ACTION ITEM
Because the lines must stay identical, write out the data without changing anything.

RECORDS FOR PROCESSING
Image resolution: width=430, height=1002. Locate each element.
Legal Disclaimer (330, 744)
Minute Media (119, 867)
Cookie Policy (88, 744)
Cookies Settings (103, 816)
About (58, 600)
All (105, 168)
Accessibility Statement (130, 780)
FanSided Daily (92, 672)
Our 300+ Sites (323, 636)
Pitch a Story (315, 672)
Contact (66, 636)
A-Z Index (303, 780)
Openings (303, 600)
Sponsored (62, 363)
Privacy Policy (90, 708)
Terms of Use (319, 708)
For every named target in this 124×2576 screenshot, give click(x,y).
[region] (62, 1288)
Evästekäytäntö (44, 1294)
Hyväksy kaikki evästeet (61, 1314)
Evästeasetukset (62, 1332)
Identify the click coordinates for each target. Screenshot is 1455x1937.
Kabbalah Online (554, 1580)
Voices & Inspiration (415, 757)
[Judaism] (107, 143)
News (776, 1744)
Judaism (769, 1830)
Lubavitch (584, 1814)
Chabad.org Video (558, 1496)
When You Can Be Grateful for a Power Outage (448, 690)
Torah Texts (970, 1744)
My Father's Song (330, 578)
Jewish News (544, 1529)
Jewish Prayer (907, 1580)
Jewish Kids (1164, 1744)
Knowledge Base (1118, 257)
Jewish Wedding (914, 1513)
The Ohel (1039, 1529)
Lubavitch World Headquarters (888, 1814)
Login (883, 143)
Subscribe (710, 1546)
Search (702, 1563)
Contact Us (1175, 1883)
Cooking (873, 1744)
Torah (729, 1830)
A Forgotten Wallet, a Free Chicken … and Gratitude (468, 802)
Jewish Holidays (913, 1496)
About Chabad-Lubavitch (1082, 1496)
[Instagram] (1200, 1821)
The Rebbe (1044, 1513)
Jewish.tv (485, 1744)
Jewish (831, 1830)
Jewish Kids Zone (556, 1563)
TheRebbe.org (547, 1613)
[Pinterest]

RESULT OF THE TASK
Image resolution: width=430, height=1002. Locate each element.
Legal Disclaimer (330, 744)
Minute Media (119, 867)
Cookie Policy (88, 744)
Cookies Settings (103, 816)
About (58, 600)
All (105, 168)
Accessibility Statement (130, 780)
FanSided Daily (92, 672)
Our 300+ Sites (323, 636)
Pitch a Story (315, 672)
Contact (66, 636)
A-Z Index (303, 780)
Openings (303, 600)
Sponsored (62, 363)
Privacy Policy (90, 708)
Terms of Use (319, 708)
For every named target in this 124×2576 screenshot, give click(x,y).
[region] (62, 1288)
Evästekäytäntö (44, 1294)
Hyväksy kaikki evästeet (61, 1314)
Evästeasetukset (62, 1332)
Identify the click coordinates for each target. Screenshot is 1455x1937.
Kabbalah Online (554, 1580)
Voices & Inspiration (415, 757)
[Judaism] (107, 143)
News (776, 1744)
Judaism (769, 1830)
Lubavitch (584, 1814)
Chabad.org Video (558, 1496)
When You Can Be Grateful for a Power Outage (448, 690)
Torah Texts (970, 1744)
My Father's Song (330, 578)
Jewish News (544, 1529)
Jewish Prayer (907, 1580)
Jewish Kids (1164, 1744)
Knowledge Base (1118, 257)
Jewish Wedding (914, 1513)
The Ohel (1039, 1529)
Lubavitch World Headquarters (888, 1814)
Login (883, 143)
Subscribe (710, 1546)
Search (702, 1563)
Contact Us (1175, 1883)
Cooking (873, 1744)
Torah (729, 1830)
A Forgotten Wallet, a Free Chicken … and Gratitude (468, 802)
Jewish Holidays (913, 1496)
About Chabad-Lubavitch (1082, 1496)
[Instagram] (1200, 1821)
The Rebbe (1044, 1513)
Jewish.tv (485, 1744)
Jewish (831, 1830)
Jewish Kids Zone (556, 1563)
TheRebbe.org (547, 1613)
[Pinterest]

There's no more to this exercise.